Было холодно, как всегда в ледоход. Над рекою пустынно, черно, ветрено, гулко и звонко. Где-то немотствуют сфинксы. Тонут стогны в первозданном сумраке. По весеннему уставу фонари не зажигались. Сквозь синь пролетают кварталы. Прогрохотал под копытами Тучков мост. Проносятся бесконечные улицы Петербургской стороны. И по понтонному мосту карета подкатывает к высокой и гладкой ограде.
Санкт-Питер-Бурх.
Крепость святого Петра принимает его в свои стены.
Здесь карета замедляет аллюр. Сквозь окна видны земляные валы и каменные куртины. – «Система Вобана, столь ценимая Шарнгорстом…»
Широкий пустой равелин замкнут тяжелыми глыбами остроконечных раскатов. Гулко проезжают под вторыми воротами темным туннелем. Дорога вдоль низких домов с решетчатыми окнами выносит к внутренней площади.
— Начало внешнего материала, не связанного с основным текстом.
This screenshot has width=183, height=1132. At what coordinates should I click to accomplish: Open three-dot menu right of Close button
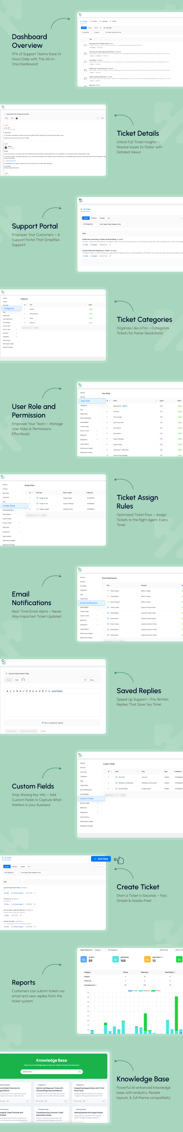(x=98, y=680)
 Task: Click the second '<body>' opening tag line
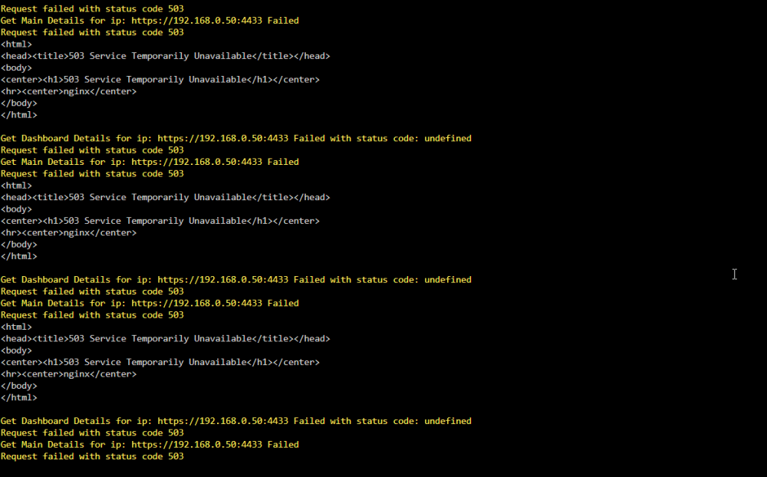pos(16,209)
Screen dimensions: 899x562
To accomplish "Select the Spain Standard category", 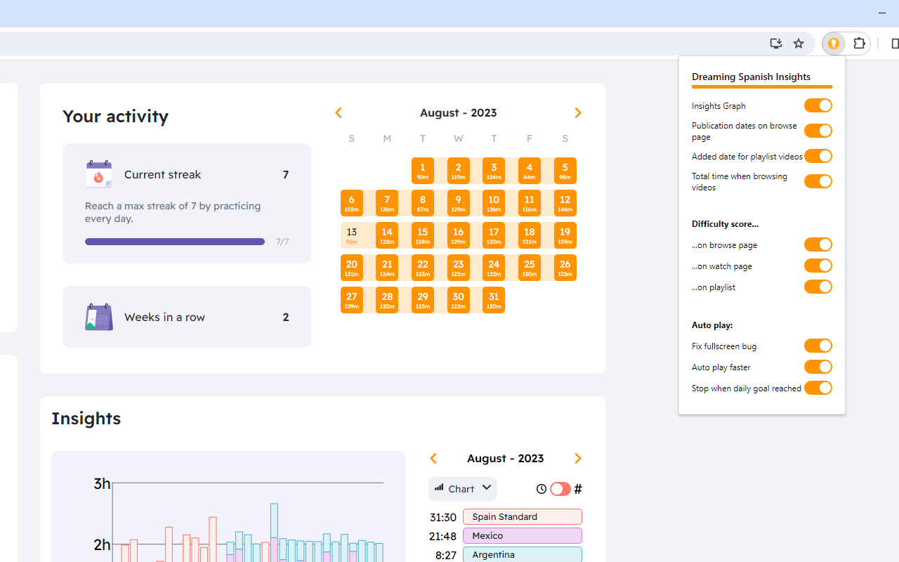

Справа устремляется в небо тонкой иглой и ниспадает волютами своей колокольни царский собор. Так стремительный взлет водомета низвергается в бассейн, ширясь по концентрическим дискам тарелок и тяжело роняя свои разбитые струи.
Карета останавливается. Офицер деловито и спешно выскакивает и скрывается в невзрачном грязно-белом доме. Через минуту он снова в карете с бумагою-пропуском. Экипаж несется вдоль желтого здания, где тяжко пыхтят и грохочут машины («монетный двор»…), подкатывает к глухому забору и сквозь раскрывшиеся бесшумно и быстро ворота въезжает в тесный и замкнутый двор.
Безнадежно высокие стены бастионов.
Кордегардия. Деревянные, длинные скамьи глаголем вдоль стен. В углу козлы с ружьями.
– Переодеться!
Клетчатые брюки, фрак, пальто и цилиндр Циммермана – последние атрибуты свободной жизни – сняты, отобраны, унесены в занумерованном казенном мешке. Нужно надолго расстаться с нарядными изделиями Рено-Куртеса. Рединготы на шелку, кашемировые жилеты, лондонские плащи дымчатого цвета – прощайте! Вместо них – бурый халат арестанта, суконные портянки, шапка из грубой сермяги, коты на гвоздях.
Равнодушно он слышит приказ:
– В секретный дом, камера номер девять.
Ночью, узким простенком, под сильным караулом, через подъемный мостик над внутренним узким каналом его вводят в низкий старинный приземистый домик, со всех сторон сдавленный каменными глыбами крепости.